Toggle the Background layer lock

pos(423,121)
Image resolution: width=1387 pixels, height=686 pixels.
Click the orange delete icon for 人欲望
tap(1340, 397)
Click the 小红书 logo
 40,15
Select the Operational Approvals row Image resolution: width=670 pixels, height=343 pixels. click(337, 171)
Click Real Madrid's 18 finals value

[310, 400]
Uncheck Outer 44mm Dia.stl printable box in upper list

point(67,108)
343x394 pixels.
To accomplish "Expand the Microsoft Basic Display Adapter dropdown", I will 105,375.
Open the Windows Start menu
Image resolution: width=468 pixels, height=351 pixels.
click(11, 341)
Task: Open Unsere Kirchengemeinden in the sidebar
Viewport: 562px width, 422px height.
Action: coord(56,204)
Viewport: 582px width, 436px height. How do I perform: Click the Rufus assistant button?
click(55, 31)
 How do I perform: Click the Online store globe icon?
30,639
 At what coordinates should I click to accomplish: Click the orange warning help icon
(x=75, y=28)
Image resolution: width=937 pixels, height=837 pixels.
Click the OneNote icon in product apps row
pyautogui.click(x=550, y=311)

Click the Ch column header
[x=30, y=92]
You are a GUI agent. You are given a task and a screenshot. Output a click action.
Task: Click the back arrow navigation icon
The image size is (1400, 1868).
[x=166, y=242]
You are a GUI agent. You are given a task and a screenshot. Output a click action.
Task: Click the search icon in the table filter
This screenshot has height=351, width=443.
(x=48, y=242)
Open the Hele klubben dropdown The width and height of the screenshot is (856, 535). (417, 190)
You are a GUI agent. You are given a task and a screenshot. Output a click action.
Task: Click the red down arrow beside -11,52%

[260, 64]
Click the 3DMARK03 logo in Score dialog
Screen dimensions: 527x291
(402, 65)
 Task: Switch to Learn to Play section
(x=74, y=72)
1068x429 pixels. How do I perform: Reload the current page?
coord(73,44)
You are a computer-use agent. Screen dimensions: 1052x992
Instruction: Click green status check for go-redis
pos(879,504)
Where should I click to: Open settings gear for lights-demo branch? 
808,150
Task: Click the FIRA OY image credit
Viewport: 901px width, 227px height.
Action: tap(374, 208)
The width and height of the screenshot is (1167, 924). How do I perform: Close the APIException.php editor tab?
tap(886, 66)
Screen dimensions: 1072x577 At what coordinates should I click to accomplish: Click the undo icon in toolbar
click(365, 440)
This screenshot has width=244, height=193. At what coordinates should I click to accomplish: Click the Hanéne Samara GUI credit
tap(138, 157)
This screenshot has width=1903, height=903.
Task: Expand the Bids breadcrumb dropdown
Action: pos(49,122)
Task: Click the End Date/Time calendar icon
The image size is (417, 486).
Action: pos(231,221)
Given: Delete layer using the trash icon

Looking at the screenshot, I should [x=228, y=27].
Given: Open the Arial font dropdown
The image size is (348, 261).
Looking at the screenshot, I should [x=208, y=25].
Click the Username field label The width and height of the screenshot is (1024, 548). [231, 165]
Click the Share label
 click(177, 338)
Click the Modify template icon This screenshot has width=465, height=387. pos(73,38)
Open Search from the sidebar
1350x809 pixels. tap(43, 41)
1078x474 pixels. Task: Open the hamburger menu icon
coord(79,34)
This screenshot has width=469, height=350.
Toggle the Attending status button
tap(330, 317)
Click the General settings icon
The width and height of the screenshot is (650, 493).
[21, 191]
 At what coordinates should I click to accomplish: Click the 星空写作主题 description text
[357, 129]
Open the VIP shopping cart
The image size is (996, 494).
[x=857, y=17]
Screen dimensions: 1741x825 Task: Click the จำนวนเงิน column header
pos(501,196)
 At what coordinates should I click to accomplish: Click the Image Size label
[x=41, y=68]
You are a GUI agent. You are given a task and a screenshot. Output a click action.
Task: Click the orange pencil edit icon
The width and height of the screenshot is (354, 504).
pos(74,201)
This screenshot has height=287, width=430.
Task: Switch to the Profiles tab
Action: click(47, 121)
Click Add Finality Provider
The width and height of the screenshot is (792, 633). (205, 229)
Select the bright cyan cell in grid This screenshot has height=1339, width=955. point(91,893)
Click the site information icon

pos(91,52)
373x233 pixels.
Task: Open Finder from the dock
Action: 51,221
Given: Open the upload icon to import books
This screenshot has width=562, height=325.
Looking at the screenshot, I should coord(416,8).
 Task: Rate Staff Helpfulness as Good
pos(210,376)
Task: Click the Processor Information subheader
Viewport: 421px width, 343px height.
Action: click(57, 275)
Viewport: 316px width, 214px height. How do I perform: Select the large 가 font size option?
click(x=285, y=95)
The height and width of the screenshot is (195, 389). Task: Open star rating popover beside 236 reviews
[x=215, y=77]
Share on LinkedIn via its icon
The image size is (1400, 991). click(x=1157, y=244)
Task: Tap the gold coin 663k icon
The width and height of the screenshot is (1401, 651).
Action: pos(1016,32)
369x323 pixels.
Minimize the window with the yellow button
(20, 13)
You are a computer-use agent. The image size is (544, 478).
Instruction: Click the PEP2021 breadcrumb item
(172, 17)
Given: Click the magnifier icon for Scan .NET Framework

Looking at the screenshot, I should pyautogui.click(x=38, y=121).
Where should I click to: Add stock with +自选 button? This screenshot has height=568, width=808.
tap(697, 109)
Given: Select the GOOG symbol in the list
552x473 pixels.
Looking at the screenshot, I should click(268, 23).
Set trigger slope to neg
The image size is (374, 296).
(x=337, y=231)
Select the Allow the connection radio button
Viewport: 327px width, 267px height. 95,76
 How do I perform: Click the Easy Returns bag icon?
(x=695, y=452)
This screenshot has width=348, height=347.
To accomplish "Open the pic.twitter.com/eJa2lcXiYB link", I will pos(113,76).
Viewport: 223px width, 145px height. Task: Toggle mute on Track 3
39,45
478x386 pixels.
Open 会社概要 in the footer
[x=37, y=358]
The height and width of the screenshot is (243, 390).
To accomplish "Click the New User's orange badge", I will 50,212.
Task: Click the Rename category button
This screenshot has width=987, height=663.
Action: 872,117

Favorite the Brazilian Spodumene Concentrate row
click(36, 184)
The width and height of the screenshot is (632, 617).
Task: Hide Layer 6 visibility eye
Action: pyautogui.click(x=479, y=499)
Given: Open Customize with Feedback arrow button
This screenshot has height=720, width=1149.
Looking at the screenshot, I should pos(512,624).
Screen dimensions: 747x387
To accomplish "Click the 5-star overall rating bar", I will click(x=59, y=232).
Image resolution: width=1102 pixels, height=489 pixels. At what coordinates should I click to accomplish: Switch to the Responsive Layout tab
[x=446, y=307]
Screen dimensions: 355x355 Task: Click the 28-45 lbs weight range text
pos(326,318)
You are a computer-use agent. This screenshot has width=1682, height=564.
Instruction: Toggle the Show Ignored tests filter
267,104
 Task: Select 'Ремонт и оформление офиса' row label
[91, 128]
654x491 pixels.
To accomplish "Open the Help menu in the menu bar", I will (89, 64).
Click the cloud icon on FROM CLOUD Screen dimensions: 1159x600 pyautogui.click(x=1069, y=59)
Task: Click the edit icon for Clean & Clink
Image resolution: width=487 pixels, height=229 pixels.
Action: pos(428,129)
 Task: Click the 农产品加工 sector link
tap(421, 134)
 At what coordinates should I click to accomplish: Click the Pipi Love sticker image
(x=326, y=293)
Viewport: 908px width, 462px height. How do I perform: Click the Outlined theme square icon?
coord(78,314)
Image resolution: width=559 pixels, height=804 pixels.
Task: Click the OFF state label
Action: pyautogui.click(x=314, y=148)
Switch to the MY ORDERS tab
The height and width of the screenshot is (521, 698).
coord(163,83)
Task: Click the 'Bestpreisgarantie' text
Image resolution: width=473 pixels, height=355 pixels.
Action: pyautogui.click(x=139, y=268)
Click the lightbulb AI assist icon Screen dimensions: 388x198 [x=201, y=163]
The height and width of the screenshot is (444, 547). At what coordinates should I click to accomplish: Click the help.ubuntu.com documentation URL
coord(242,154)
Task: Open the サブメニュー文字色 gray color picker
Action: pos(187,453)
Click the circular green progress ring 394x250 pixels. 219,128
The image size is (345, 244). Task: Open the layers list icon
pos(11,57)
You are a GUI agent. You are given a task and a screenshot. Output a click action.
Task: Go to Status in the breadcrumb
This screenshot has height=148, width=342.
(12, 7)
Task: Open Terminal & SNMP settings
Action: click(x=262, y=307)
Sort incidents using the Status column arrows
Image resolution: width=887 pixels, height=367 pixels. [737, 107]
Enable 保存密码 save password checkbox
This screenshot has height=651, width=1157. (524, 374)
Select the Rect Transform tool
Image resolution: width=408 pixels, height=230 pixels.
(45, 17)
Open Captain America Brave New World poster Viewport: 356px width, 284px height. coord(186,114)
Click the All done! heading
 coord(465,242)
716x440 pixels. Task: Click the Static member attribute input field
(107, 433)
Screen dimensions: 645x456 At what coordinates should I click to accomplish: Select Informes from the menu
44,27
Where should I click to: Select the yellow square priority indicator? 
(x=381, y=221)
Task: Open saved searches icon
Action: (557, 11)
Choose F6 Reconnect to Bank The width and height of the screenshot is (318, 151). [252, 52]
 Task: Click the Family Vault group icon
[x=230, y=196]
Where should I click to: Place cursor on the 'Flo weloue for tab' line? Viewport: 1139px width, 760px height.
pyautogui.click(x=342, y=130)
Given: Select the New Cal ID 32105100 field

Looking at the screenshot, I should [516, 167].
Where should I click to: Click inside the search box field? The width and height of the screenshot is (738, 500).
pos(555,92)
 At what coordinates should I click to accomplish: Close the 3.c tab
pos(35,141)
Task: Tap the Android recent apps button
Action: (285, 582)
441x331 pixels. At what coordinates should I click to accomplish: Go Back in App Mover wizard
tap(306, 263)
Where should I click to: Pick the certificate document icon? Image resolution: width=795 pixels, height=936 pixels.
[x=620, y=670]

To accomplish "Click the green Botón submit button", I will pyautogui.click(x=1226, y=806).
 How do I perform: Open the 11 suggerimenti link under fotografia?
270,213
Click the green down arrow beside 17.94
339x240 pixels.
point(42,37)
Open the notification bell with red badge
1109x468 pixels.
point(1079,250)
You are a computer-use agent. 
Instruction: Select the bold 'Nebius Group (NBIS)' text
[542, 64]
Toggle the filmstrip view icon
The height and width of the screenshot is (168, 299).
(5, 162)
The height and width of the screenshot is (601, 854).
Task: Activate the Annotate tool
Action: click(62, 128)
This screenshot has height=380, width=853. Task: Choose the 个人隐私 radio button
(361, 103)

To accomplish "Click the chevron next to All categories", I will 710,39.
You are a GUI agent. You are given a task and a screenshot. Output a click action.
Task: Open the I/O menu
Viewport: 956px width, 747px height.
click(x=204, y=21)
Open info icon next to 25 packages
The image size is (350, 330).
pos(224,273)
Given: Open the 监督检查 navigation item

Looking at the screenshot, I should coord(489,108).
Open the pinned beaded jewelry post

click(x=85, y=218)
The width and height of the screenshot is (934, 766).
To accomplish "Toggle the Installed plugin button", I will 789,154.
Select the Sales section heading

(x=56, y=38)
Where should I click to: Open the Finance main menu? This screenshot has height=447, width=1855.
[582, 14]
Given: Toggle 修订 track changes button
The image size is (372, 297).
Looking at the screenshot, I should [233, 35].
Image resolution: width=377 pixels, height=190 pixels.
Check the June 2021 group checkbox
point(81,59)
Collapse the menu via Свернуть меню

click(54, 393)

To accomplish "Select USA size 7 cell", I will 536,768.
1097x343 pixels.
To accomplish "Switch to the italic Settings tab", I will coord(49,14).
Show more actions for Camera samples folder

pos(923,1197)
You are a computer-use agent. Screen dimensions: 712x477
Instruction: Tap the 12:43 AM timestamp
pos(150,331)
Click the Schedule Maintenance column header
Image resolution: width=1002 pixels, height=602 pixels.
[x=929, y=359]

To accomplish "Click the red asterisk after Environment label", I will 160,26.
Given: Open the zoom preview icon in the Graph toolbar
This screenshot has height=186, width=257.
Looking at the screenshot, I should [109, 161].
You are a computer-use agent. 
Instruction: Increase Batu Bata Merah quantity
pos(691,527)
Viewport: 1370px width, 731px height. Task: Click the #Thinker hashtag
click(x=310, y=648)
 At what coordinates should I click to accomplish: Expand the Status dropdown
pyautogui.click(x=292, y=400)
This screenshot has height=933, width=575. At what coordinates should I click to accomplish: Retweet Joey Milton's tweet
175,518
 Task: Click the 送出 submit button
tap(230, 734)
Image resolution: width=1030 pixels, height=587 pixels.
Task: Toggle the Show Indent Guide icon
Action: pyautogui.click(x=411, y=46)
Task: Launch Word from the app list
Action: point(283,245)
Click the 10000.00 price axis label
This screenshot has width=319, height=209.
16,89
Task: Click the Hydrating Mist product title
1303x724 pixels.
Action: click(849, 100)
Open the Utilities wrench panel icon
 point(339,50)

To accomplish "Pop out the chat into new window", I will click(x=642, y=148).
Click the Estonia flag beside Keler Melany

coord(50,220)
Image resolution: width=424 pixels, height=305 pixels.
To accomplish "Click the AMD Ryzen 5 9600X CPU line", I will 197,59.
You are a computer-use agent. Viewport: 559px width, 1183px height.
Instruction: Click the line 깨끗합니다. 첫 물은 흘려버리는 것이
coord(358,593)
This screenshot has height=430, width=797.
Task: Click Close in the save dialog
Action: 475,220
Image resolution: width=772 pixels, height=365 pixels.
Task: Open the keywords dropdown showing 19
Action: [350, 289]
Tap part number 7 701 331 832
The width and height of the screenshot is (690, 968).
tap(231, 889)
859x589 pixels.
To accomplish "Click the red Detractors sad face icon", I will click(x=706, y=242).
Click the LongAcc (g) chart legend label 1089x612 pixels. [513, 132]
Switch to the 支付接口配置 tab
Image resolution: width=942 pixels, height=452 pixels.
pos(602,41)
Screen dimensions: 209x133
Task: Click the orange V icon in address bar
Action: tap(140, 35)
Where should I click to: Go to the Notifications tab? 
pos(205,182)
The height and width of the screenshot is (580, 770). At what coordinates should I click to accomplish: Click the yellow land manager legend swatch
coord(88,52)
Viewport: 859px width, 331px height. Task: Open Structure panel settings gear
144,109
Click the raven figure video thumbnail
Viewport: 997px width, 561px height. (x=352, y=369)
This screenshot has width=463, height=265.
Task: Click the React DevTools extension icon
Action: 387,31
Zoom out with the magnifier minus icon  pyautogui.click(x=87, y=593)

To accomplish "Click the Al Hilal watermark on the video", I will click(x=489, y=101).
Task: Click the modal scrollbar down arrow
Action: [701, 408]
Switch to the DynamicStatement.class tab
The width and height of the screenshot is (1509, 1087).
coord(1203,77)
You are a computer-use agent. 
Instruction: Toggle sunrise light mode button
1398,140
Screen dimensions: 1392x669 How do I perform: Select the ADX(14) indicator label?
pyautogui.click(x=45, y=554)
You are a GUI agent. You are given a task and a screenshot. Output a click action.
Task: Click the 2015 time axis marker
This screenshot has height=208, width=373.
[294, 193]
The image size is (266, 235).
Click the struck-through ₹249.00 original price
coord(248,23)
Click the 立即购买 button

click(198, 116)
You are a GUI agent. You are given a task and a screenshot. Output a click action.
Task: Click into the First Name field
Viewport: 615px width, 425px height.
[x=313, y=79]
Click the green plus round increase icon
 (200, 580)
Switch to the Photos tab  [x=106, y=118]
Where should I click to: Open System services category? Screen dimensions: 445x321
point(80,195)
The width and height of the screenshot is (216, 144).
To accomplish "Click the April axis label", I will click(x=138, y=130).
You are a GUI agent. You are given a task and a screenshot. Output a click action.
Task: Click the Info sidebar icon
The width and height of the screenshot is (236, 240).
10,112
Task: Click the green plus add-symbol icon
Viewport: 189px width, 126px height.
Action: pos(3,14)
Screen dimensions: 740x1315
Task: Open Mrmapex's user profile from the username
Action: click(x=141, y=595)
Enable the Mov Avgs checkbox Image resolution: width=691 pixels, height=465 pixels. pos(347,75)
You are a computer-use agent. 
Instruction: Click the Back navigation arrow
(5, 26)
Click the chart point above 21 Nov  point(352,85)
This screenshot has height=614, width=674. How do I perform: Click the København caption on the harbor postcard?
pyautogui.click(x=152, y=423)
================
Action item: Report each line of the material in which the string "into" occurs.

Finished task:
To accomplish "Pop out the chat into new window", I will click(x=642, y=148).
Task: Click into the First Name field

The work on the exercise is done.